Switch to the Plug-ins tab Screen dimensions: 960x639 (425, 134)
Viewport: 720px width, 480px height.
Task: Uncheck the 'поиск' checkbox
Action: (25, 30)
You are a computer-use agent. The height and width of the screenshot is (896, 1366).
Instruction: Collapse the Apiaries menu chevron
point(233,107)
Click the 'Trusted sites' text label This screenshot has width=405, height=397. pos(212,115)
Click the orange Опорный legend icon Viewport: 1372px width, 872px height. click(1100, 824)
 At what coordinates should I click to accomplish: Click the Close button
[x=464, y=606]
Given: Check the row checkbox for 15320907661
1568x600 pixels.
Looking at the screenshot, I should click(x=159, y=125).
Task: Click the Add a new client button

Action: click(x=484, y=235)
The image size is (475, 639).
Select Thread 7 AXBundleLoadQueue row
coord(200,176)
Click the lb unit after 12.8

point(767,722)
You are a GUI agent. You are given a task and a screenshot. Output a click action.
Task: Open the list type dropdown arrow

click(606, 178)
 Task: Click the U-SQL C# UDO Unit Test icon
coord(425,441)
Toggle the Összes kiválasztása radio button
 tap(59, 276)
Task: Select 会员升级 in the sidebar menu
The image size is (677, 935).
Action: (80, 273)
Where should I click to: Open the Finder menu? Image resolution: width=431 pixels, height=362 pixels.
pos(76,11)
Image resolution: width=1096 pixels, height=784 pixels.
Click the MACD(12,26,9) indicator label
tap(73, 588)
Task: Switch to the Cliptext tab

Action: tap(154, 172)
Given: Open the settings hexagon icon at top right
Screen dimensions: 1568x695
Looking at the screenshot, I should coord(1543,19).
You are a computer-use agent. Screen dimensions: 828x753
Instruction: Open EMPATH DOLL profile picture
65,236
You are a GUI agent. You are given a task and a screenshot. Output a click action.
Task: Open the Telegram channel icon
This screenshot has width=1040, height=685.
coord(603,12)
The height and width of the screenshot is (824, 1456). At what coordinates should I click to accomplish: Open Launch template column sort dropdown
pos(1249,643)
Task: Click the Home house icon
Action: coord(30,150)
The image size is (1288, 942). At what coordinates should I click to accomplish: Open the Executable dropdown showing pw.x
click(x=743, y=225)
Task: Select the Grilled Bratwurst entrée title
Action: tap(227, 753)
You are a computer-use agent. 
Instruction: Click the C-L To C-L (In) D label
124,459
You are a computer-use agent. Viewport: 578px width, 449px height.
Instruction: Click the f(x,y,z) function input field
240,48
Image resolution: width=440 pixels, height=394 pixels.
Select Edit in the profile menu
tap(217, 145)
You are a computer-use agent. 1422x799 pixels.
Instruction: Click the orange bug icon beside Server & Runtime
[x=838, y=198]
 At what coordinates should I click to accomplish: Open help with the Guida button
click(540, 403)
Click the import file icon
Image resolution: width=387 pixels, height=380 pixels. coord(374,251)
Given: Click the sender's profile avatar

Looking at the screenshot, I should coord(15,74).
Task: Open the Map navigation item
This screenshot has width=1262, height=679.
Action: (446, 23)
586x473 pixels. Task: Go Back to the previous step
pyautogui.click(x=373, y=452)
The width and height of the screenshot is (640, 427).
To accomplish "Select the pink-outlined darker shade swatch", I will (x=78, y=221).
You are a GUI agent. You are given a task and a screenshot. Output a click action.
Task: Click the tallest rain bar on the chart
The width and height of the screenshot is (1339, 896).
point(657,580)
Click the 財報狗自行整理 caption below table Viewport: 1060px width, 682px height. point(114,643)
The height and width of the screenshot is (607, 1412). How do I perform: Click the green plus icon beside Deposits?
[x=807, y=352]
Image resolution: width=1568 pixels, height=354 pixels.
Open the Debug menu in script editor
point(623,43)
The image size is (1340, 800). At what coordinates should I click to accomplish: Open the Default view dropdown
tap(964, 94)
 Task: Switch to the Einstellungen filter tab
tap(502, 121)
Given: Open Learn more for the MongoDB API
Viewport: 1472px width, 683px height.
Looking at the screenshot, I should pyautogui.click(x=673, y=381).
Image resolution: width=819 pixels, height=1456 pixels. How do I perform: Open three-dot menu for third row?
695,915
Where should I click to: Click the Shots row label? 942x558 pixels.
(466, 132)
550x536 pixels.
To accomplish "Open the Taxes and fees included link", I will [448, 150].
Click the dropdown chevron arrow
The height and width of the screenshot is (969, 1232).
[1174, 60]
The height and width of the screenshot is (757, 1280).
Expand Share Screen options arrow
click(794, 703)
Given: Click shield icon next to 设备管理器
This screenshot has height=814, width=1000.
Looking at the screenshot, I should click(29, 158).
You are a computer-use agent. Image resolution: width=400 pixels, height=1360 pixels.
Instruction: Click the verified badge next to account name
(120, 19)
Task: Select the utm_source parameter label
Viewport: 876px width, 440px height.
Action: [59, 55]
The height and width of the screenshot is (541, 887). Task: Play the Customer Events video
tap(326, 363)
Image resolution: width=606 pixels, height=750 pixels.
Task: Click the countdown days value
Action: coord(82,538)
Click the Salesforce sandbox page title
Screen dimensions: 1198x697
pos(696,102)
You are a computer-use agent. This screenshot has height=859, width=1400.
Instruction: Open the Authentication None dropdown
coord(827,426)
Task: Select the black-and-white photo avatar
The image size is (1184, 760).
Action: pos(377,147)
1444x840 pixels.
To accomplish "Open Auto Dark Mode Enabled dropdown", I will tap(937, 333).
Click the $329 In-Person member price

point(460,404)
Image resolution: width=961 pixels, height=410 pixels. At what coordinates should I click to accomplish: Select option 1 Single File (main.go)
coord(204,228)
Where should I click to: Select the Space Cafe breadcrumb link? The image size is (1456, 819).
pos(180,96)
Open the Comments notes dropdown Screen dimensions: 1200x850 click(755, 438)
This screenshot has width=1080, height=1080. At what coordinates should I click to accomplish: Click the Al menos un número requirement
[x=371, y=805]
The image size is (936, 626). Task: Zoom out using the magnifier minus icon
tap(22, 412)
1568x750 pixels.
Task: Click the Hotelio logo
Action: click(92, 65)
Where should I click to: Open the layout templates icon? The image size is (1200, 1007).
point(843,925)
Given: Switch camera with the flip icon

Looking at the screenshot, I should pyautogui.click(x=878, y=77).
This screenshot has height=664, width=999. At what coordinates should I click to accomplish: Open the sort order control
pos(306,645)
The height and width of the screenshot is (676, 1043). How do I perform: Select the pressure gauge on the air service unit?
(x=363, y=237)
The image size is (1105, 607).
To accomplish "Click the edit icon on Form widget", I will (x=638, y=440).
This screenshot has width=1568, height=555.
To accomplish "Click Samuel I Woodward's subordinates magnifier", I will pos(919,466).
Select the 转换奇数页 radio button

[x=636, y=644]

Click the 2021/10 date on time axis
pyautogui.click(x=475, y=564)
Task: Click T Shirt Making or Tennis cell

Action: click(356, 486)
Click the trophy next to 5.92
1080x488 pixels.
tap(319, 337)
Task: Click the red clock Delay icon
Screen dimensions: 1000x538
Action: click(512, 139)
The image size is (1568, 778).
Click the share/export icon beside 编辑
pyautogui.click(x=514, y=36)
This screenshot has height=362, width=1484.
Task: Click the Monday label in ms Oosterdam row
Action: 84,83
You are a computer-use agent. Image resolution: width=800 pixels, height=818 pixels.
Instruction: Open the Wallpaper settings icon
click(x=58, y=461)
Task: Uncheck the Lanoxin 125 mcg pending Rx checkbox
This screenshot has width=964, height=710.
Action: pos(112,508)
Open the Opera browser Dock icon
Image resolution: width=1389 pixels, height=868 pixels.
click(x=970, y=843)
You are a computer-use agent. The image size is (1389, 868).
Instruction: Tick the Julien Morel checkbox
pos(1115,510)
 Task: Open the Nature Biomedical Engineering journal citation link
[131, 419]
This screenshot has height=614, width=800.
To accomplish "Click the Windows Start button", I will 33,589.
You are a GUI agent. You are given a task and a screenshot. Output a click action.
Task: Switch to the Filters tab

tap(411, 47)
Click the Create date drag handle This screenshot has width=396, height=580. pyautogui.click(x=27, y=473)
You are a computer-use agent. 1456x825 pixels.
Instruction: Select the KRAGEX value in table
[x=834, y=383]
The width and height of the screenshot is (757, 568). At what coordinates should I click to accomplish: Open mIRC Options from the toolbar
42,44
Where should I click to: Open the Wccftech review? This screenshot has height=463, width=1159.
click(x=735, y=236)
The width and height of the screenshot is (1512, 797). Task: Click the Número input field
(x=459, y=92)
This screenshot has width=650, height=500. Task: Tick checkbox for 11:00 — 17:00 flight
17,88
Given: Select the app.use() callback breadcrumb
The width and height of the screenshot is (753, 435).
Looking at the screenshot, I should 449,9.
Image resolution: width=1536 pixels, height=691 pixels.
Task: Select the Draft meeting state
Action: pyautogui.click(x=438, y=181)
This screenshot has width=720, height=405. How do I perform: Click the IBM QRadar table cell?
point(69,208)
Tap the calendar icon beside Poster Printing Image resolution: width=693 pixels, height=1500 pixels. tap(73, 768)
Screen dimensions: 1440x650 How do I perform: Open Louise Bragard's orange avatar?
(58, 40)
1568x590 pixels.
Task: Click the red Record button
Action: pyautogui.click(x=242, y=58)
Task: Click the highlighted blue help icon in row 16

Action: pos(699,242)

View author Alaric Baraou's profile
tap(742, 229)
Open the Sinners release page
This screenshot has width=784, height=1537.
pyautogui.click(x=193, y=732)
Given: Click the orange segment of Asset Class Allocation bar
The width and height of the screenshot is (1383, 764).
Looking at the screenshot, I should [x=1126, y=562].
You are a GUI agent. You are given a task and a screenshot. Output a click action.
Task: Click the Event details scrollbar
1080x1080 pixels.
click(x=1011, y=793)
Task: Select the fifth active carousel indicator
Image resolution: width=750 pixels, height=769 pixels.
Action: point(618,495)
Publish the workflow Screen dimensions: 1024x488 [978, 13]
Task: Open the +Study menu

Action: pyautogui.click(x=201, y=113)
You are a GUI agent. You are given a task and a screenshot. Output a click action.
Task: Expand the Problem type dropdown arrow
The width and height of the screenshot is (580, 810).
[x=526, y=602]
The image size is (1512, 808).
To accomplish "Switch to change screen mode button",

- - -

**TASK TO CARRY OUT**
Looking at the entries above, can you reproduce exactly the lines from the one that holds "The image size is (1340, 800)." through the one that holds "You are a computer-use agent. Image resolution: width=400", and only those?

**YOUR SOLUTION**
The image size is (1340, 800). At what coordinates should I click to accomplish: Open the Default view dropdown
tap(964, 94)
 Task: Switch to the Einstellungen filter tab
tap(502, 121)
Given: Open Learn more for the MongoDB API
Viewport: 1472px width, 683px height.
Looking at the screenshot, I should pyautogui.click(x=673, y=381).
Image resolution: width=819 pixels, height=1456 pixels. How do I perform: Open three-dot menu for third row?
695,915
Where should I click to: Click the Shots row label? 942x558 pixels.
(466, 132)
550x536 pixels.
To accomplish "Open the Taxes and fees included link", I will [448, 150].
Click the dropdown chevron arrow
The height and width of the screenshot is (969, 1232).
[1174, 60]
The height and width of the screenshot is (757, 1280).
Expand Share Screen options arrow
click(794, 703)
Given: Click shield icon next to 设备管理器
This screenshot has height=814, width=1000.
Looking at the screenshot, I should click(29, 158).
You are a computer-use agent. Image resolution: width=400 pixels, height=1360 pixels.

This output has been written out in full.